§ Task to carry out
Rewrite the entries below, substituting "vertical axis" for every occurrence of "y-axis" and leaving everything else unchanged.

§ Material for the task
########
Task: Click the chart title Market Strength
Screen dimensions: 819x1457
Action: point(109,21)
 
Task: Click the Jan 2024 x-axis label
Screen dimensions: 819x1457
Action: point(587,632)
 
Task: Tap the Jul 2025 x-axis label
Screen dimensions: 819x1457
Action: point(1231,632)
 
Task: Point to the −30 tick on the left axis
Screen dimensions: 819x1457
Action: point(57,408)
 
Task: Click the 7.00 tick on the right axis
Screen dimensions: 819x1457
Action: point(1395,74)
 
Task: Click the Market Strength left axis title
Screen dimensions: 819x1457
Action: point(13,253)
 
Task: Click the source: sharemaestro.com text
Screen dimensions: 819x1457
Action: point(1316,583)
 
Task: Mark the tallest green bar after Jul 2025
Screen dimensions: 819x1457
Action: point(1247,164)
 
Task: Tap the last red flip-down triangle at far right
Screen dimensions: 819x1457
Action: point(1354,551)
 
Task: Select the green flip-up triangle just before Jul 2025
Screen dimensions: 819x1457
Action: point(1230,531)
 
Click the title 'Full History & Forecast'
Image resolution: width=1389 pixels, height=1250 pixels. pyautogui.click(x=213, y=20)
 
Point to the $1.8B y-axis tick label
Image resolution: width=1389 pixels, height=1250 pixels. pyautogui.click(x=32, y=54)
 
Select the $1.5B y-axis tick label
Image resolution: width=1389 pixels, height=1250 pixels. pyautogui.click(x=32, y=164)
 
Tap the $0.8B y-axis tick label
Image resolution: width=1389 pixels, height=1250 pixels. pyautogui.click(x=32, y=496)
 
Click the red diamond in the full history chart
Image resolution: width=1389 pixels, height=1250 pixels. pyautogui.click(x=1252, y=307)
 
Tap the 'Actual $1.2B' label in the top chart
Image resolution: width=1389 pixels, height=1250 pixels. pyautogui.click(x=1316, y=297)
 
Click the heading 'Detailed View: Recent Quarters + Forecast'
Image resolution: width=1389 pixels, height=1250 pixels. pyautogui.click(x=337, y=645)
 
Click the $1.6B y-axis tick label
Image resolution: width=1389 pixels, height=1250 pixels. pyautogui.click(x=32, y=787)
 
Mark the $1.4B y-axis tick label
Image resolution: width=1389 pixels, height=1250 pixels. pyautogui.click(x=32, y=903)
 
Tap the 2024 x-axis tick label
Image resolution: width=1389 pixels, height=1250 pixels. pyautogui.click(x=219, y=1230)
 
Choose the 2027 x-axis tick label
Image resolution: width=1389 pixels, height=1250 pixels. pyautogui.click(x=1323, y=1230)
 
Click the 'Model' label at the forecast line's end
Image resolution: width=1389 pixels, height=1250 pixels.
########
§ Task response
Task: Click the chart title Market Strength
Screen dimensions: 819x1457
Action: point(109,21)
 
Task: Click the Jan 2024 x-axis label
Screen dimensions: 819x1457
Action: point(587,632)
 
Task: Tap the Jul 2025 x-axis label
Screen dimensions: 819x1457
Action: point(1231,632)
 
Task: Point to the −30 tick on the left axis
Screen dimensions: 819x1457
Action: point(57,408)
 
Task: Click the 7.00 tick on the right axis
Screen dimensions: 819x1457
Action: point(1395,74)
 
Task: Click the Market Strength left axis title
Screen dimensions: 819x1457
Action: point(13,253)
 
Task: Click the source: sharemaestro.com text
Screen dimensions: 819x1457
Action: point(1316,583)
 
Task: Mark the tallest green bar after Jul 2025
Screen dimensions: 819x1457
Action: point(1247,164)
 
Task: Tap the last red flip-down triangle at far right
Screen dimensions: 819x1457
Action: point(1354,551)
 
Task: Select the green flip-up triangle just before Jul 2025
Screen dimensions: 819x1457
Action: point(1230,531)
 
Click the title 'Full History & Forecast'
Image resolution: width=1389 pixels, height=1250 pixels. pyautogui.click(x=213, y=20)
 
Point to the $1.8B vertical axis tick label
Image resolution: width=1389 pixels, height=1250 pixels. pyautogui.click(x=32, y=54)
 
Select the $1.5B vertical axis tick label
Image resolution: width=1389 pixels, height=1250 pixels. pyautogui.click(x=32, y=164)
 
Tap the $0.8B vertical axis tick label
Image resolution: width=1389 pixels, height=1250 pixels. pyautogui.click(x=32, y=496)
 
Click the red diamond in the full history chart
Image resolution: width=1389 pixels, height=1250 pixels. pyautogui.click(x=1252, y=307)
 
Tap the 'Actual $1.2B' label in the top chart
Image resolution: width=1389 pixels, height=1250 pixels. pyautogui.click(x=1316, y=297)
 
Click the heading 'Detailed View: Recent Quarters + Forecast'
Image resolution: width=1389 pixels, height=1250 pixels. pyautogui.click(x=337, y=645)
 
Click the $1.6B vertical axis tick label
Image resolution: width=1389 pixels, height=1250 pixels. pyautogui.click(x=32, y=787)
 
Mark the $1.4B vertical axis tick label
Image resolution: width=1389 pixels, height=1250 pixels. pyautogui.click(x=32, y=903)
 
Tap the 2024 x-axis tick label
Image resolution: width=1389 pixels, height=1250 pixels. pyautogui.click(x=219, y=1230)
 
Choose the 2027 x-axis tick label
Image resolution: width=1389 pixels, height=1250 pixels. pyautogui.click(x=1323, y=1230)
 
Click the 'Model' label at the forecast line's end
Image resolution: width=1389 pixels, height=1250 pixels.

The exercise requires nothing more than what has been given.